# Starved...then tossed in the garbage..



## Myamom (Oct 10, 2005)

I have no words...

warning...graphic


Dog Starved - Thrown Away As Garbage -


----------



## Mrs.K (Jul 14, 2009)

Good God. I have no words other than, I am in tears reading this. I hope they find the ******* that did this.


----------



## Zoeys mom (Jan 23, 2010)

I am speechless maybe for the first time in my life- I can't even believe Patrick is alive though I can't even imagine the damage his poor organs and brain have suffered. I can't even fathom why anyone would ever do that to an animal? It just makes no sense to me at all how a dog could be starved that severely by any HUMAN. I hope whoever has done this finds themselves in need one day and gets thrown away as trash as he or she has done here


----------



## DharmasMom (Jul 4, 2010)

People suck. I hope he makes a full recovery and finds a loving forever home. And I just want to say there are some pretty horrific other stories on that site as well. It really makes me hate people sometimes.


----------



## Mrs.K (Jul 14, 2009)

Look at the fear in his eyes. It's heartbreaking.


----------



## koda girl (Feb 15, 2010)

Wow I have never seen anything like that. That poor little dog. Some people are very very sick that could watch a dog starve to death like this. How so very sad.


----------



## JustMeLeslie (Sep 15, 2010)

I can't believe there are some people out in the world that could do that to a dog. What kind of person could do that? I just don't understand how some people can be so heartless. 
I hope Patrick fully recovers and is able to find a loving home. He certainly deserves that after all he has been through.


----------



## AvaLaRue (Apr 4, 2010)

i have no words...just tears.


----------



## Lin (Jul 3, 2007)

Oh my god. I can't believe he survived that... I hope they figure out who did this to him.


----------



## JOSHUA SAMPSON (Feb 21, 2010)

Poor baby I want to adopt him so I can give him the nickname lucky and let him play in my yard


----------



## BlackPuppy (Mar 29, 2007)

Poor thing!


----------



## vat (Jul 23, 2010)

Oh why did I look  Poor baby, at least he knows love now even if he does not make it. I hope who ever did this suffers more than this poor dog. How do people do this and what about family and friends that come to visit? I would like to think the dog was hidden away so know one knew and not just that know one saw fit to turn this arse in!!!! :angryfire:


----------



## robinhuerta (Apr 21, 2007)

Pathetic and saddening.....everyday, I find something worse about people.


----------



## Myamom (Oct 10, 2005)

story can be followed on their facebook page

Associated Humane Popcorn Park Shelter | Facebook


----------



## MrsWoodcock (Oct 21, 2010)

DharmasMom said:


> People suck. I hope he makes a full recovery and finds a loving forever home. And I just want to say there are some pretty horrific other stories on that site as well. It really makes me hate people sometimes.

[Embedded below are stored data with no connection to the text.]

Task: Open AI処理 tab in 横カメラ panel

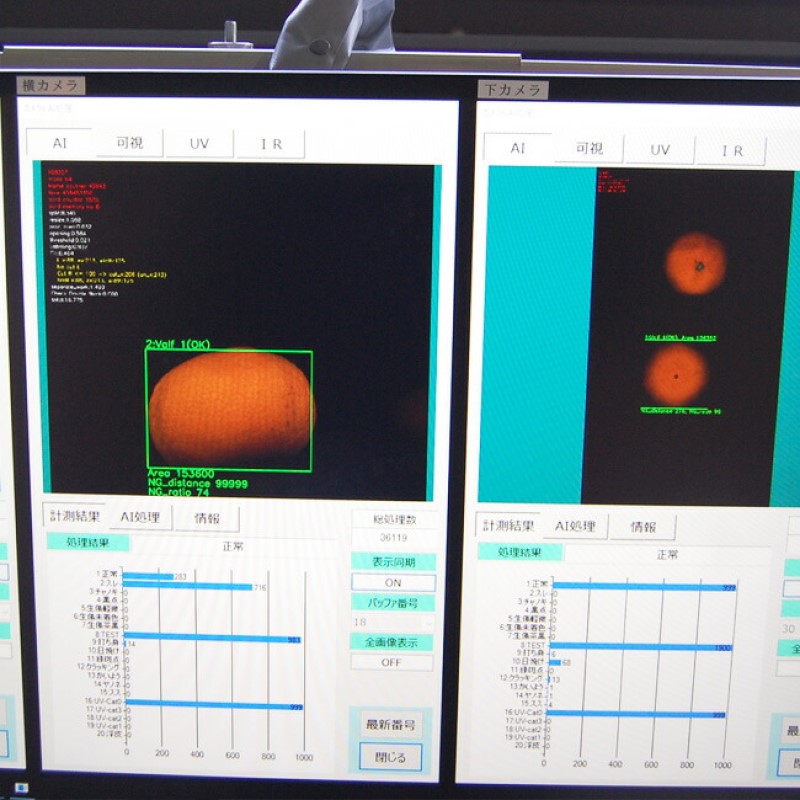Action: 140,517
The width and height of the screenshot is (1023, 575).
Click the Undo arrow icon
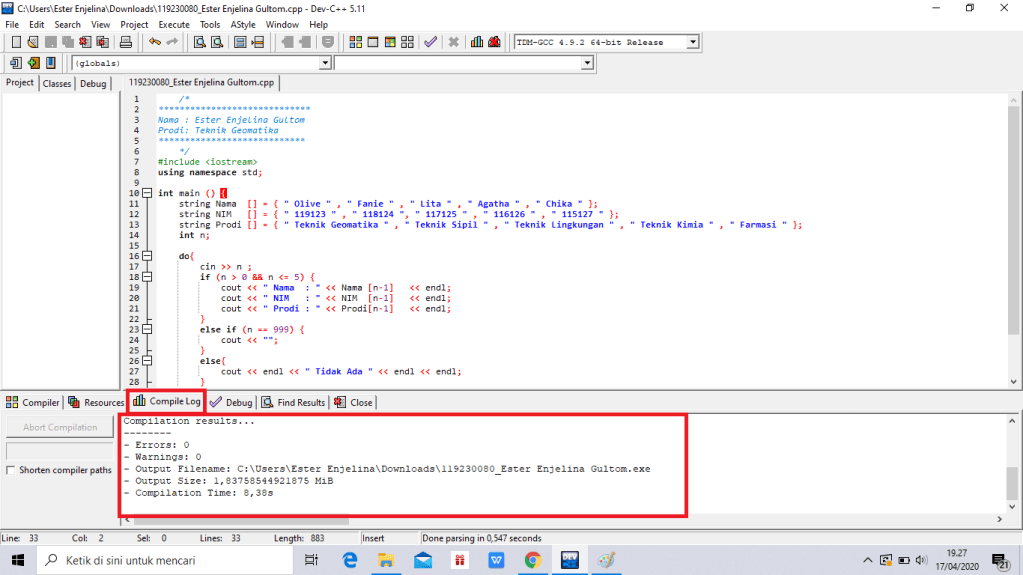154,42
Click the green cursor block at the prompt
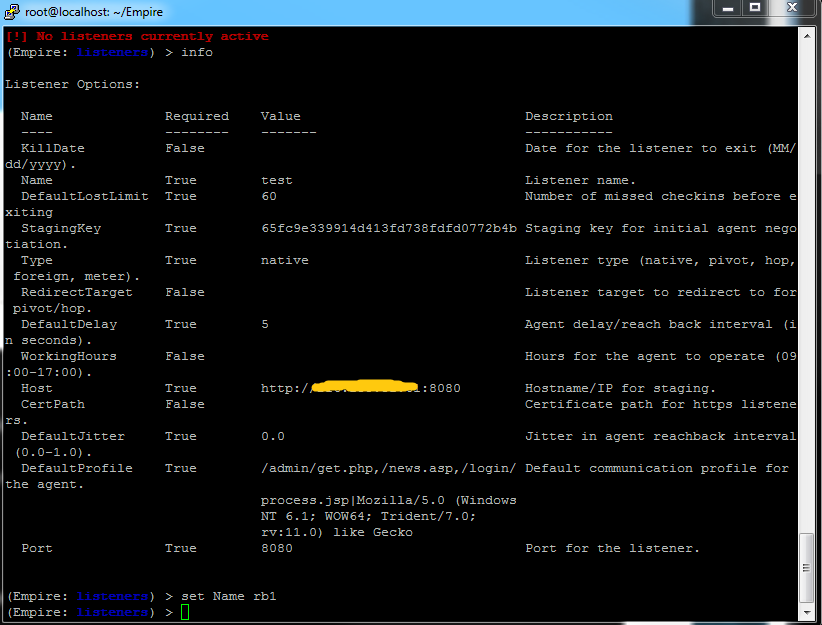Screen dimensions: 822x625 184,611
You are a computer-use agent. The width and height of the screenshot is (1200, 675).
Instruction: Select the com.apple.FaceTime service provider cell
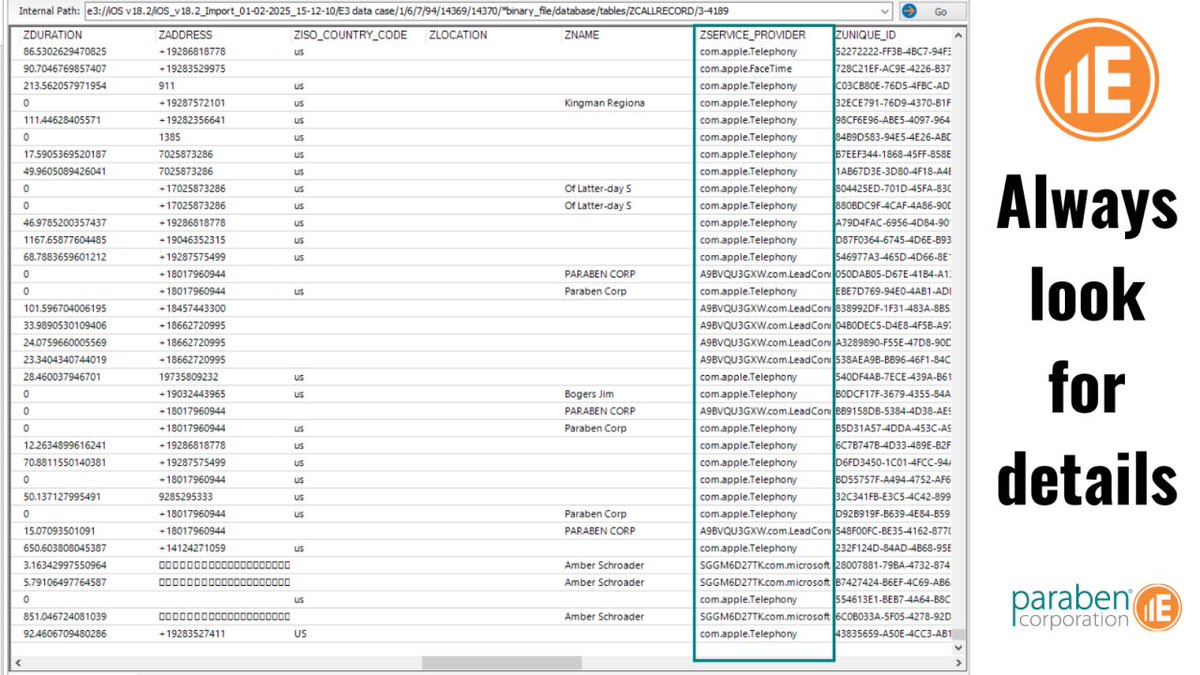(743, 68)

Im with you completely. My husband and i have the handul of friends we have, but outstretching that it seems as if humanity has taken a turn for the worse...


----------



## Blazings (Jan 24, 2011)

His owner should be executed through starving.. and I'm not even joking


----------



## jakeandrenee (Apr 30, 2010)

speechless...


----------



## TriadGSD (Feb 19, 2011)

the dog would of been better if he was taken to a shelter and put to death instead of suffering like he did. im glad he has a second chance now


----------



## Wolfgeist (Dec 4, 2010)

I cried reading that article. I cannot fathom how anyone could treat a dog like that.


----------



## idahospud49 (Jan 28, 2011)

All I can say is this dog must have some great purpose left in life. It's a miracle he survived!


----------



## HankGSD (Oct 28, 2010)

Crying here.


----------



## Myamom (Oct 10, 2005)

Patrick's own fb page

The Patrick Miracle | Facebook


----------



## Myamom (Oct 10, 2005)

He's sitting up!!!!
Fan photos from The Patrick Miracle | Facebook


----------



## Pattycakes (Sep 8, 2010)

Heartbreaking...   

Sitting here at work and I'm crying. 

People never cease to amaze me as to the cruelty they can inflict on a poor animal.


----------



## vat (Jul 23, 2010)

Way to go Patrick, it was nice to see him sitting up.


----------



## will_and_jamie (Jul 8, 2006)

Wow! That boy is strong-willed! I'm so glad he was rescued and is pulling through it seems. I don't want to believe that someone did that to him.


----------



## CassandGunnar (Jan 3, 2011)

I'm balling my eyes out after reading that.
And I admit that I grew up on John Wayne movies and saw stuff over 25 years in law enforcement that I will NEVER forget. This just kills me. 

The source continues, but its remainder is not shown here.